Slow model training on my local RTX 4070 comp. to Google Colab Tesla T4

Hello everyone. I’m a complete noob and just getting my feet wet with Pytorch.

I’m using Anaconda, version: 23.7.4
Cuda version: 12.2.140
Python version : 3.11.5
Pytorch version: 2.1

I was following some tutorials, and have been using a free Google Colab account until now. Recently bought a new RTX 4070 and was very excited to stretch it’s legs. However, I was disappointed to see that it’s actually slower than a free Google Colab instance with a Tesla T4.

The model I used for testing is taken from one of the tutorials. Here it is:
Google Drive Link to Model

It takes around 3 minutes to hit 100000 epochs on T4 and on my GPU it takes around 3.5 minutes.

Even though the task manager shows the GPU load at 92%, there are some weird things going on.
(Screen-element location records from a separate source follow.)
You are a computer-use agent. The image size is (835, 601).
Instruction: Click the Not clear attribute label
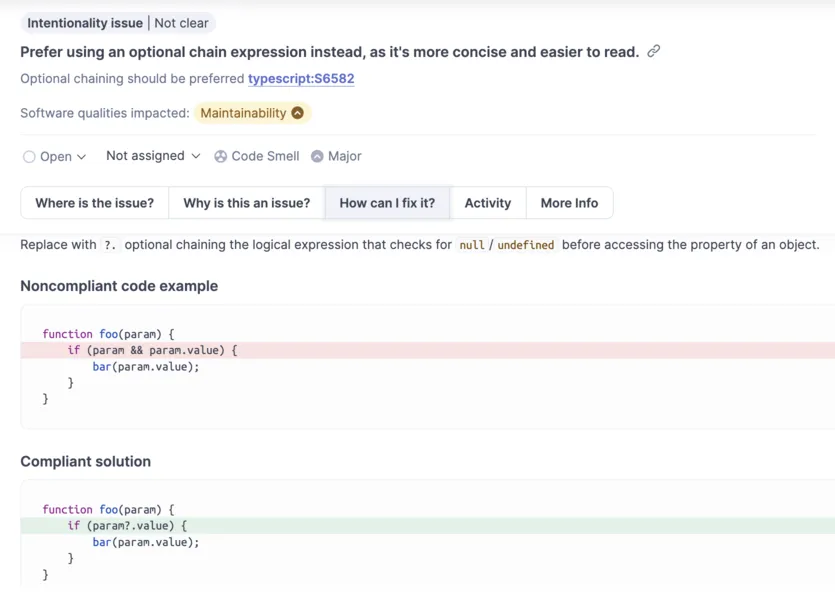(x=181, y=23)
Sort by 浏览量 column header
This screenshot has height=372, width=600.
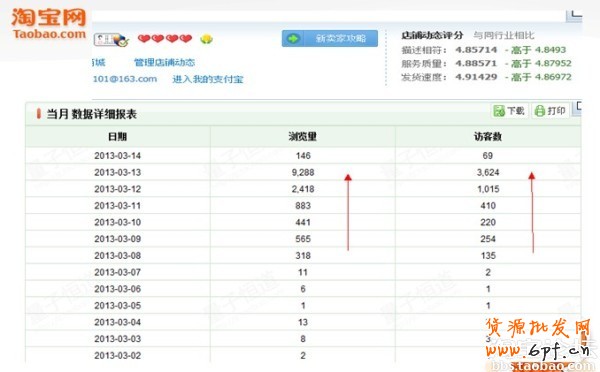pyautogui.click(x=302, y=137)
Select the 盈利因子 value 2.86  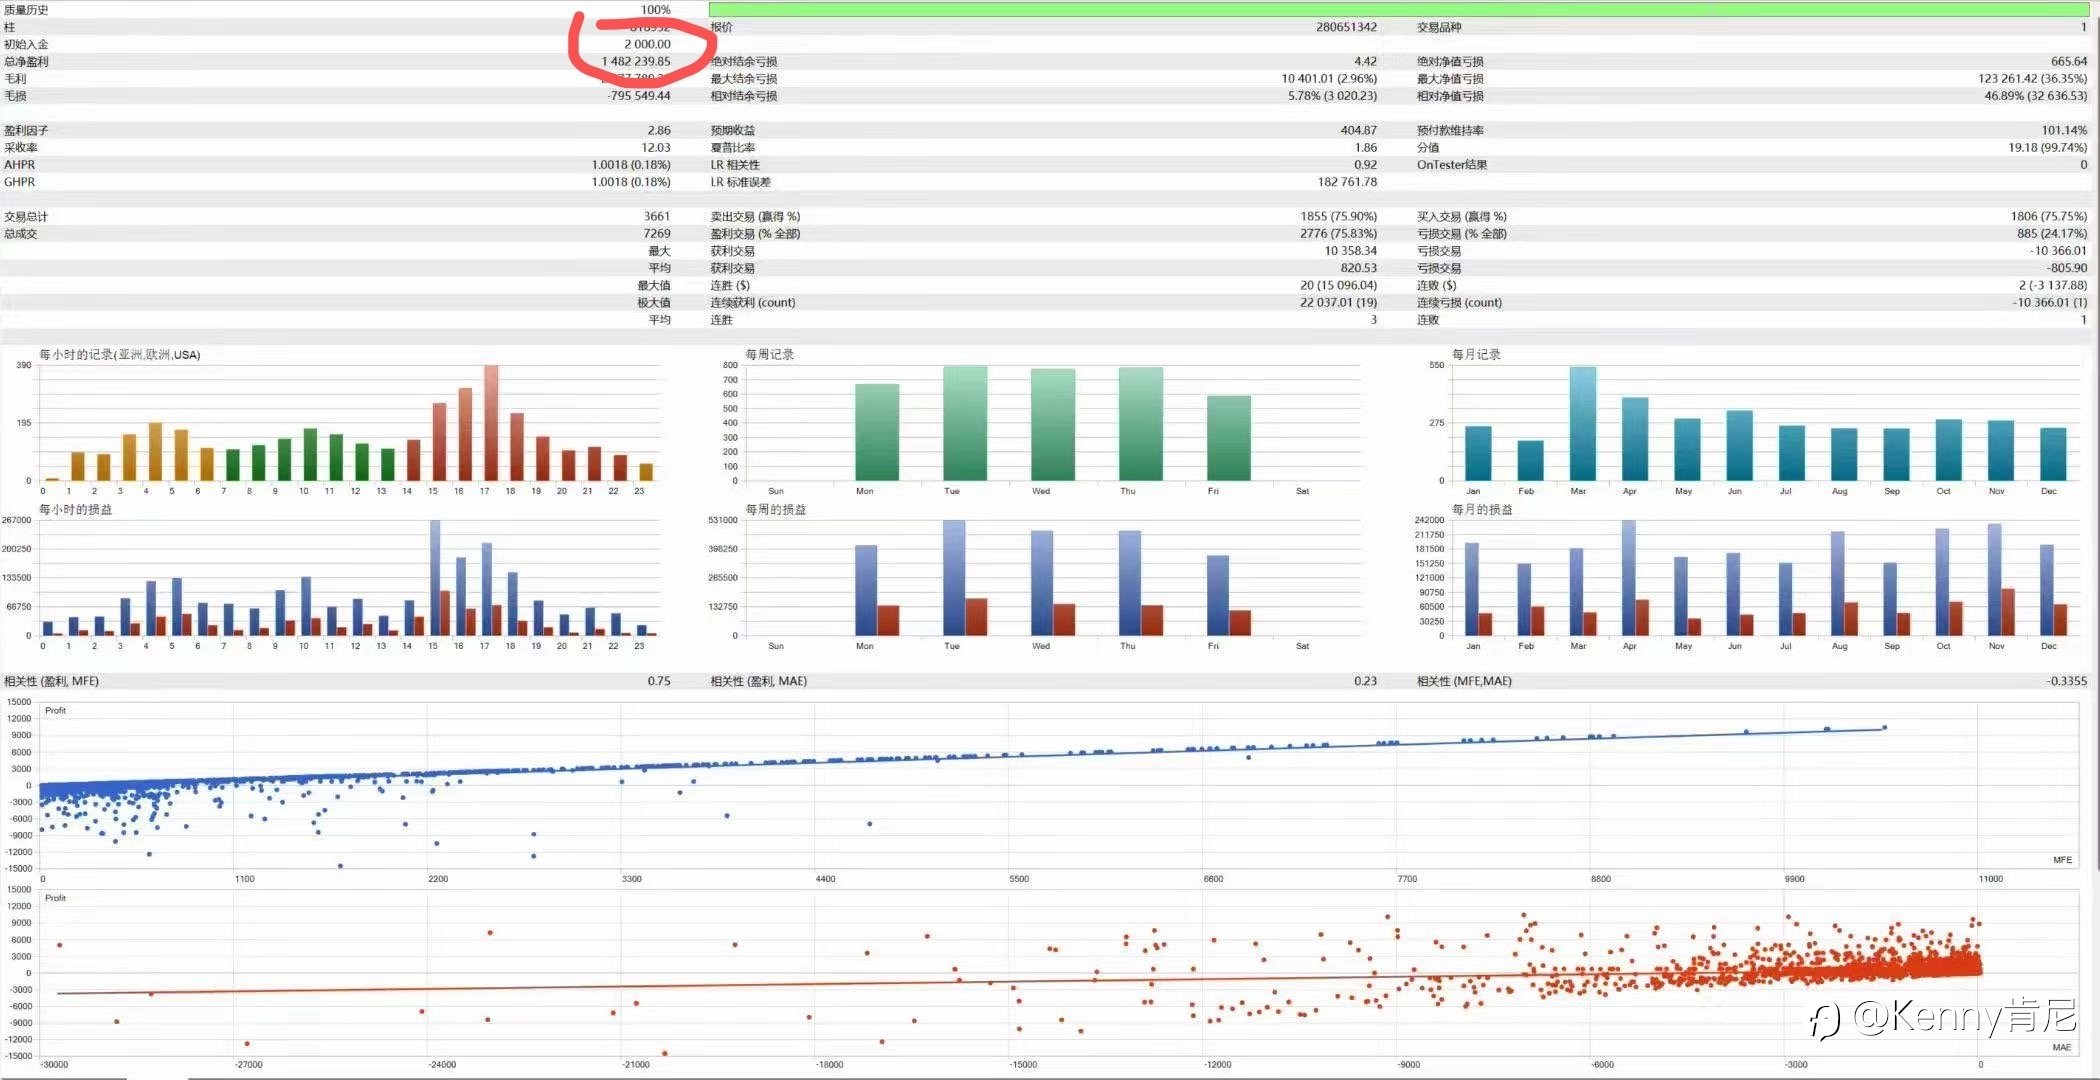(658, 130)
When I train the model locally on my GPU, CPU0 is getting loaded 100%, while other cores are not stressed much.

Although it is loading a single core, torch.get_num_threads() returns 8. I tried setting it to torch.set_num_threads(os.cpu_count()) (which is 16), it did not change anything. Tried setting it to 1 also, the same result.

GPU temperature, GPU clock and memory clock are all extremely low for 90+% load, as you can see on the picture above.
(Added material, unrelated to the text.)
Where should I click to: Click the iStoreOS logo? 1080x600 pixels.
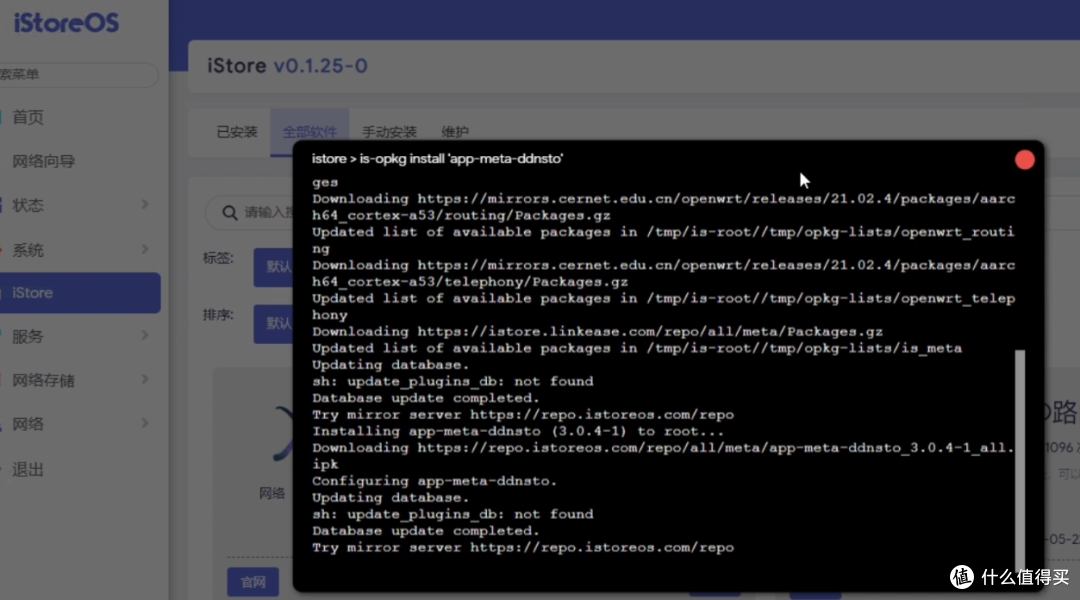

It’s hovering around 500-700Mhz, when it is capable of 3Ghz.

Theoretically RTX 4070 should be much faster right? More cuda cores, higher frequencies etc. Yes T4 has more VRAM but, I’m hardly using 1Gig of VRAM anyways. I think I’m CPU limited, but even if that’s the case, I suspect that the single core the free Google Colab account gives me doesn’t have better single core performance than my overclocked Ryzen 5700. On the other hand GPU frequency behavior is super weird too.

What might be my problem? Thank you for your help.

Yes, you might be CPU-limited or the bottleneck might come from another part of the code, e.g. data loading. Create a full visual profile, e.g. via Nsight Systems, and compare both profiles to see where the bottleneck is. Alternatively, you could also narrow down the issue further by profiling separate parts of the code in isolation.

I have additional information.

nvidia-smi shows 0% utilization :confused: How the task manager measures the % load is a mystery.

Just as a sanity check, I set the device to CPU and run 100000 epochs couple times. Lo and behold, CPU is much faster :smiley: , solved the same model in 1 minute 40-45 seconds consistently every run. Also all cores were being utilized.

So I guess there are models that are better trained on CPU’s for some reason?

I have no idea how to use Nsight, just poked around on it’s UI. I gave the vs code executable with command line argument -r and pointed the working directory to where the .ipynb is. Launched it, ran the notebook, said no kernel was profiled. I guess it doesn’t work like that. I think it works with the vs code add-on and I should run the code in some sort of a debugging mode with the help of the extension. I need to read some documentation, this tool is alien to me as of now.